Their proposal, sent to NIH director Elias Zerhouni on October 25, laid out a plan for the NIH to provide access to their journal websites using links from abstracts that are already in place and indexed on Medline. This system would bring the NIH a step closer to their known goal of complete public access to all NIH-funded research. Currently, the NIH requests that all grantees submit their manuscripts as soon as they have been accepted for publication, before they have benefited from production changes such as copy editing and layout.
A major concern has been the potential of confusion if more than one version of the manuscript is made available, which could lead to errors. The new proposal would eliminate this worry — the publishers are offering the finalized manuscripts to the NIH at no charge so that only the published version of the paper would be available, keeping the scientific record intact while maintaining copyright protections. This arrangement would also eliminate the need to create a taxpayer-funded infrastructure that would support a web database to publish and house the penultimate versions of the papers and will permit seamless linkage to more than 1 million scientific articles, a number that will increase by approximately 15,000 each month.

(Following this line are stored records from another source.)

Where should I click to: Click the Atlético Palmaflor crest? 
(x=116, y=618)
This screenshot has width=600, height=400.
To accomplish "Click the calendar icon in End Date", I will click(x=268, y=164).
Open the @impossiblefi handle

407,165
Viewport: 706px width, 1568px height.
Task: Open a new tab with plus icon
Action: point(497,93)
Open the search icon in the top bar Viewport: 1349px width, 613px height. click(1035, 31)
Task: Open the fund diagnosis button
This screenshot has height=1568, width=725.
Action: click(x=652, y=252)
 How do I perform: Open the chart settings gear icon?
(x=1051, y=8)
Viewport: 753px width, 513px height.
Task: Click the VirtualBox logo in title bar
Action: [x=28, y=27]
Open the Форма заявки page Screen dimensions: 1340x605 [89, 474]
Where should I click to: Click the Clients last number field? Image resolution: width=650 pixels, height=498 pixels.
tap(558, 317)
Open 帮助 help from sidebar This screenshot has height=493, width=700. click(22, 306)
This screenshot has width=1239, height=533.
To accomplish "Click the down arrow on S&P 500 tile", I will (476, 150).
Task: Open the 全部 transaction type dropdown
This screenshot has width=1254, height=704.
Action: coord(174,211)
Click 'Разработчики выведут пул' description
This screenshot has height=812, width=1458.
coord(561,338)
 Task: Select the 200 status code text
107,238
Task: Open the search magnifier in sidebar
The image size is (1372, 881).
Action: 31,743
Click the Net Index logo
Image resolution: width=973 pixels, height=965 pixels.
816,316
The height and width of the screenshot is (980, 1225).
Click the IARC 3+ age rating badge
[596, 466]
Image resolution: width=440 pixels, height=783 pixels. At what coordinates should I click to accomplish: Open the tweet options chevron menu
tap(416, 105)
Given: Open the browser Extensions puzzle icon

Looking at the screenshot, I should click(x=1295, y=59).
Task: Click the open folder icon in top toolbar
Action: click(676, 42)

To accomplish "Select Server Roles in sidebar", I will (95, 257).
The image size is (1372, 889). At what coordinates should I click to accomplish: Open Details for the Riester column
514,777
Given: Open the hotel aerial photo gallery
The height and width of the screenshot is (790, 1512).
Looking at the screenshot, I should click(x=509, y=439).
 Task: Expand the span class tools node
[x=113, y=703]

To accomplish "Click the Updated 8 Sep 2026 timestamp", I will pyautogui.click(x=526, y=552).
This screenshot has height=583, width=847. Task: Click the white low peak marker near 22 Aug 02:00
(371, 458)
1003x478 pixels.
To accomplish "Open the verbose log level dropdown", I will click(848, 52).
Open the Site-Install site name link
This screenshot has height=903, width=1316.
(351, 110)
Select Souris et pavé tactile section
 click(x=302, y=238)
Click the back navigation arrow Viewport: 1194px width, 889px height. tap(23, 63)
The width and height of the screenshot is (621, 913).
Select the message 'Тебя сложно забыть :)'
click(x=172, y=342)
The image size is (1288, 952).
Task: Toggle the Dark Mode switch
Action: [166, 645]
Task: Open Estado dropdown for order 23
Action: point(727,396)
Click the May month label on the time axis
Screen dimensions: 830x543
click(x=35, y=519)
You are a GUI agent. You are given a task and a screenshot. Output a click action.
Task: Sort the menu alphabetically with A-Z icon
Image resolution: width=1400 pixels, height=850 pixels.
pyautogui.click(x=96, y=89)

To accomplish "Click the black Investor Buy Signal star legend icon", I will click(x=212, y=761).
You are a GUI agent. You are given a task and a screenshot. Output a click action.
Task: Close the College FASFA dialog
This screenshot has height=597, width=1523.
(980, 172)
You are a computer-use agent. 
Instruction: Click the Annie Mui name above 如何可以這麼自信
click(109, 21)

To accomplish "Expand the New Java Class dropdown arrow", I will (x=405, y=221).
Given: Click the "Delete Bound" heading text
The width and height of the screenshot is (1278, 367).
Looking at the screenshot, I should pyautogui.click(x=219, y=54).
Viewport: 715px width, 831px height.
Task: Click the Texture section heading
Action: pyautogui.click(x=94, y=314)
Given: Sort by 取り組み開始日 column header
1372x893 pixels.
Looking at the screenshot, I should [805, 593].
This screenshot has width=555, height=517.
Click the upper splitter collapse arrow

“Overnight and at no cost to taxpayers, this proposal will make it easy for the public to access vast amounts of the most accurate scientific and medical information available,” said Chris Lynch, vice president of publishing for the Massachusetts Medical Society, in a press release. “What we are proposing is for the NIH to become the public’s doorway into the universe of research that non-profit publishers already provide to the public everyday.”
“This is simply another step in fostering collaboration among the scientific communities and the public,” said Lenne P. Miller of The Endocrine Society. “We look forward to hearing back from Director Zerhouni and to meeting with him to move forward on an exciting partnership that would deliver enormous public benefits for generations to come.”